Thursday 19 October 2023

Hex Crawl 23: Eryptos 2, High Life

At the apex of the Eryptan social pyramid is the Prince and Heir, the Radiant Gemsbok of Autumn, who will receive a proper name on his eighteenth birthday. More or less invisibly, a network of protectors, tutors, and informants surrounds him. Because the kings of Eryptos distrust their sons while they are alive, the network is also a restraining and distracting one, indulgent of the Prince's hunting and carousing. The main guardian of the Prince is a tall eunuch (Wahatti custom recognizes self-castrated men as a third gender), Gugalanna the Precious Fragment, with a cutting, no-nonsense style about them, and feared as a poisoner and anatomically skilled assassin. His tutor and advisor is Belzarbi, a philosophical greybeard who holds the lad back from dissipation to prepare him to rule as much as he can, given that Gugalanna actively encourages it.

The opposing faction favors the ten-year-old Exultant Cricket to inherit the throne, son of the King's oldest concubine Kishar (as opposed to his legitimate wife Aa). It is led by one Gahal, the Hissing Peacock, a vain and histrionic man of wealth currently on his sixth wife. Quietly and secretly, the machinations of the Cricket faction are carried out by the supreme crafter of innuendo, the white-veiled widow Kug-Bau nicknamed "[Who Scatters] Infamy like Dust." Their supporter in Mu-Asharru is the Royal Minister, Zakirum, known as the "Bitterest Teardrop."

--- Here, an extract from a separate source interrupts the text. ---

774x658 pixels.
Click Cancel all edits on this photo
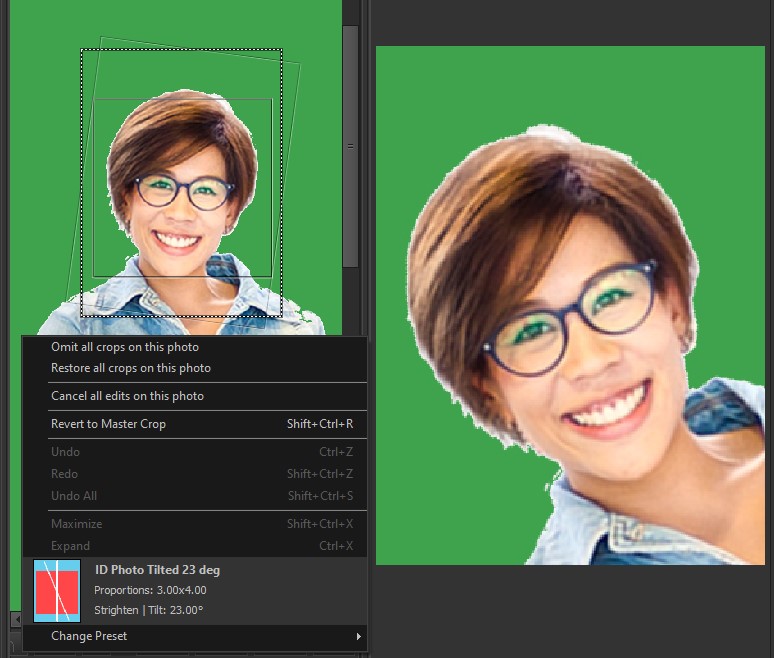point(127,396)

The Prince himself has three dwellings: the towering and mostly empty Palace that  rises above the city, where he conducts official business; a secure compound next to the District of Lanterns, where he stays when in party mode; and a secluded and mostly unknown pied-a-terre at the end of the Street of Goldsmiths where he goes when he wants privacy. A large piazza surrounds the Palace, and the mansions of the great and noble families cluster with their front gates to the piazza, observing the comings and goings from the seats of power. The mansions are massive, but necessarily lower than the Palace, and unlike that austere building, their owners compete to furnish the lushest and most fragrant gardens on the property.


A second ring around the mansions holds such establishments as academies, old and dignified temples of Set and Mitra, libraries and archives, and the seasonal residences of visitors from the capital, Mu-Asharru.  It is in this isolated environment that the high and mighty circulate, a delicate dance between the Prince and his detractors, a duel of innuendo and power moves carried out through exclusive invitations to salons, high-minded musical concerts, poetic and philosophical symposia, and the privileged offices of worship services. 

Servants and tradespeople live outside this circle, and the nobles do not treat with them directly, but through their household staff. Adventurers? Just another kind of servant. Only through great favor, or through deception and infiltration, will visiting wanderers see the high life of Eryptos.